* **INSTRUCTIONS FOR THE TASK**: Write the records out again, exactly.

Stored data
* * * * * * * * *
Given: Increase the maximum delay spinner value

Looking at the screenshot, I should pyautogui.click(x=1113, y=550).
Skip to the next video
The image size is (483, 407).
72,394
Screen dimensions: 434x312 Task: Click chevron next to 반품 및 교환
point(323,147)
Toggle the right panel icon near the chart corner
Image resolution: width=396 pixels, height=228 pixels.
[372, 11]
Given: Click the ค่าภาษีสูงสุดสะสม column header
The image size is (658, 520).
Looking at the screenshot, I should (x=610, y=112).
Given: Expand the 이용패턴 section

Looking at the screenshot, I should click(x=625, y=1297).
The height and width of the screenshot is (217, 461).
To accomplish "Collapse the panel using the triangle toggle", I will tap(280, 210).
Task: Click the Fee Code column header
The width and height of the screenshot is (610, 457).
* * * * * * * * *
* **RESULT OF THE TASK**:
Given: Increase the maximum delay spinner value

Looking at the screenshot, I should pyautogui.click(x=1113, y=550).
Skip to the next video
The image size is (483, 407).
72,394
Screen dimensions: 434x312 Task: Click chevron next to 반품 및 교환
point(323,147)
Toggle the right panel icon near the chart corner
Image resolution: width=396 pixels, height=228 pixels.
[372, 11]
Given: Click the ค่าภาษีสูงสุดสะสม column header
The image size is (658, 520).
Looking at the screenshot, I should (x=610, y=112).
Given: Expand the 이용패턴 section

Looking at the screenshot, I should click(x=625, y=1297).
The height and width of the screenshot is (217, 461).
To accomplish "Collapse the panel using the triangle toggle", I will tap(280, 210).
Task: Click the Fee Code column header
The width and height of the screenshot is (610, 457).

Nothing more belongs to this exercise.